Background levels of reactivity with PDC-E2–GST were determined by analysis of 52 healthy donors, and a cutoff of 0.301 was established based on the 95th percentile of reactivity with samples from healthy donors. To examine whether the level of reactivity with PDC-E2–GST differed among healthy donors and the patient groups analyzed, the Wilcoxon rank-sum test was used for continuous anti–PDC-E2 antibody measures and the Fisher exact test was used for dichotomous measures (using 95% percentile of a healthy donor's mean as a cutoff). No adjustment was made for multiple comparisons. To determine the frequency of reactivity against different domains of PDC-E2 among post-DLI responders and MGUS and PBC patients, the Fisher exact test was used.
Detection of antibody response after DLI
As previously described, a strong antibody response against PDC-E2 was detected in several patients with persistent disease or relapse after allogeneic HSCT who achieved complete remission after DLI.1 To further characterize this antibody response, a full-length PDC-E2–GST fusion protein was generated. This recombinant protein was first used to confirm the specificity of the serum antibody response by Western blot. Antibodies were detected in post-DLI serum (1:500 dilution) as well as in PBC patient serum without evidence of reactivity against the recombinant GST control (Figure 1). Commercially available anti–PDC-E2 and anti-GST antibodies were used as controls. As shown in Figure 1, post-DLI, MGUS, and PBC sera recognized 3 bands that were also reactive with anti–PDC-E2 antibody. Only a lower band of approximately 30 kDa was detected by the anti-GST antibody.
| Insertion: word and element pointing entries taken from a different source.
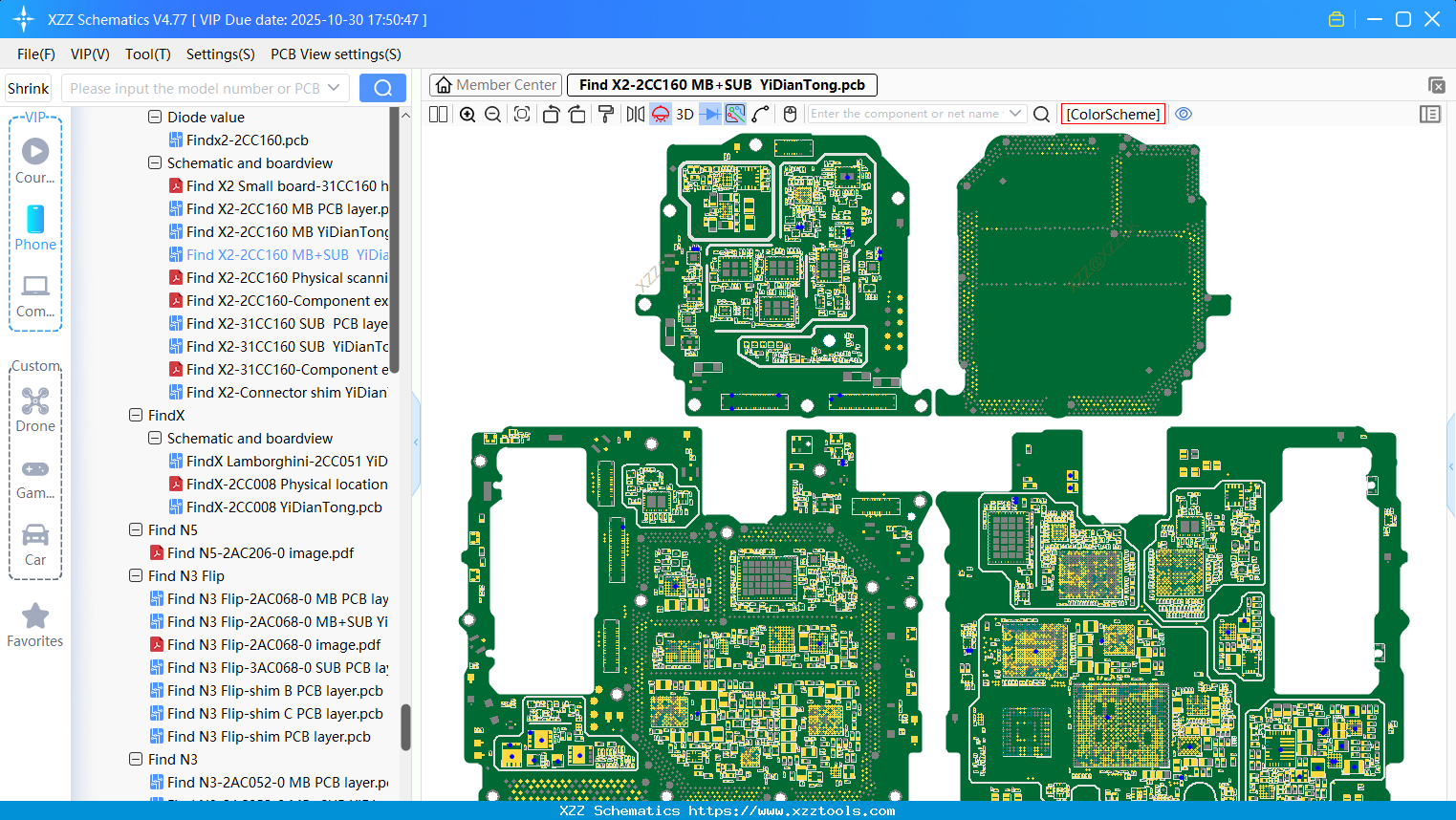The width and height of the screenshot is (1456, 820).
Task: Switch to 3D board view
Action: [685, 115]
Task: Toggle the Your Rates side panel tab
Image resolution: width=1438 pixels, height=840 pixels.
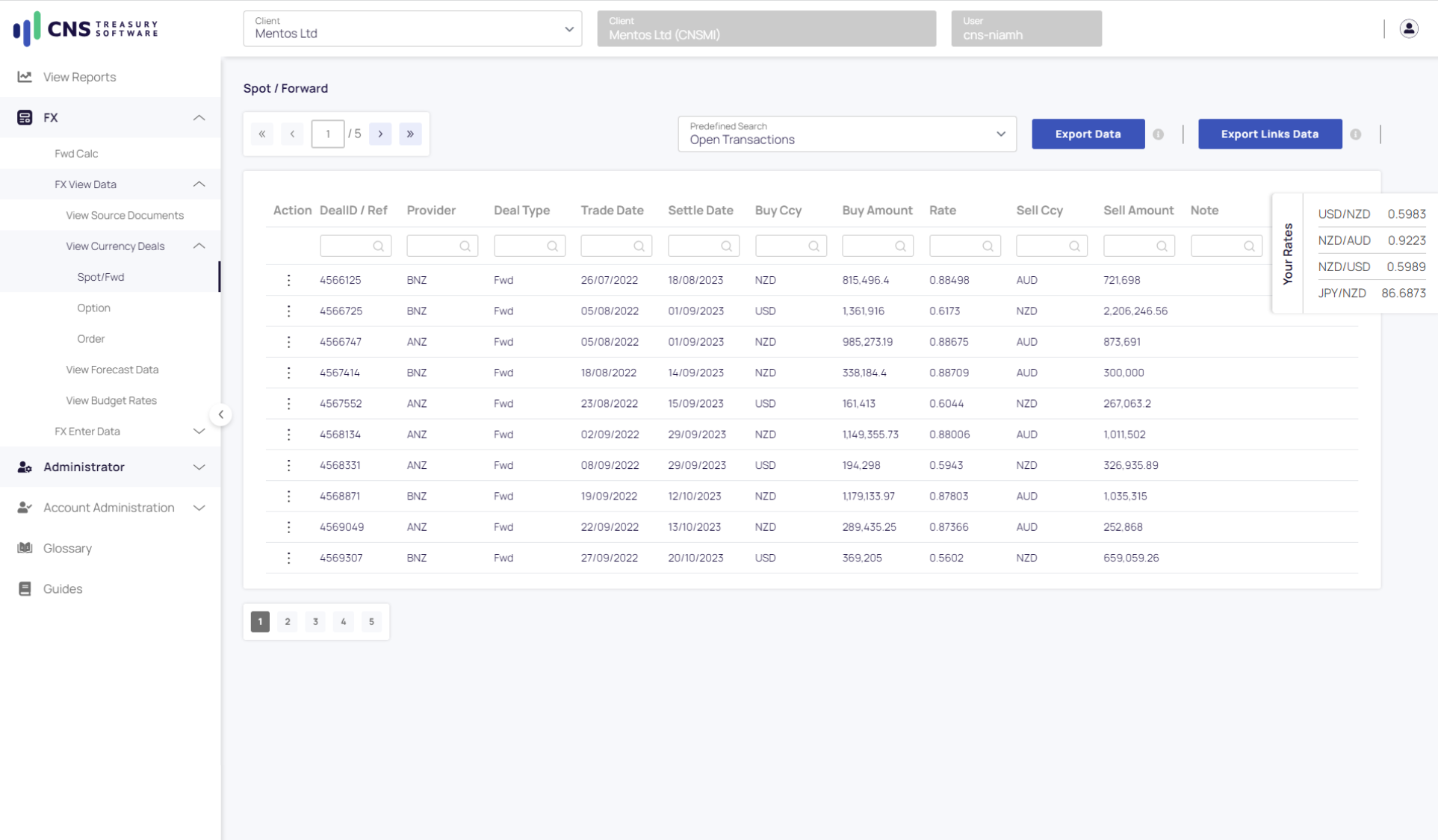Action: click(1287, 254)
Two patients with MGUS had detectable antibodies against PDC-E2, while none of the patients with MM displayed any antibody reactivity pretreatment (data not shown).
The presence of antibodies against 2 other mitochondrial protein complexes, 2-oxoglutarate dehydrogenase complex (OGDC) and branched-chain 2-oxoacid dehydrogenase complex (BCOADC), representing minor immune reactants in PBC was also tested by Western blot. Confirming published reports, 16% and 44% of PBC samples had detectable antibodies against these 2 complexes, respectively,18,19 while no reactivity was detected in any of the hematologic cancer patient samples (data not shown). The presence of AMAs in the different patient populations was also analyzed by immunofluorescence assays using human Hep-2 cells as substrate. As shown in Figure 2, the post-DLI samples showed the same characteristic antimitochondrial immunofluorescence pattern seen in samples from patients with PBC.
Quantification of anti–PDC-E2 antibodies in healthy donors and patient groups
The PDC-E2–GST fusion protein was used for ELISA to detect and quantify the antibody response in 68 patients with hematologic malignancies. The level of nonspecific background reactivity was determined in a group of 52 healthy donors. No reactivity against PDC-E2 compared with healthy donors was detected in the control groups of patients with chronic GVHD (P = .99), patients with hematologic malignancies after myeloablative conditioning and reconstitution with T-cell–depleted allogeneic bone marrow (P = .99), and patients with MM at diagnosis (P = .99). Although no significant differences were detected in the MGUS group compared with the healthy donors (P = .16), 2 MGUS patients displayed weak antibody responses against PDC-E2 above background levels (Figure 3). Significantly elevated levels of PDC-E2 antibodies were detected in the MM and leukemia DLI responders (P = .03 and P = .006, Fisher exact test; and P = .002 and P < .001, Wilcoxon rank-sum test, respectively) when compared with healthy donors. As shown in Figure 3, only 2 post-DLI samples (1 MM DLI responder and 1 leukemia after DLI) had a high level of reactivity when tested at 1:100 serum dilution. These 2 samples maintained reactivity at serum dilution up to 1:10 000, while most of the PBC samples were still reactive at 1:100 000 serum dilution (data not shown).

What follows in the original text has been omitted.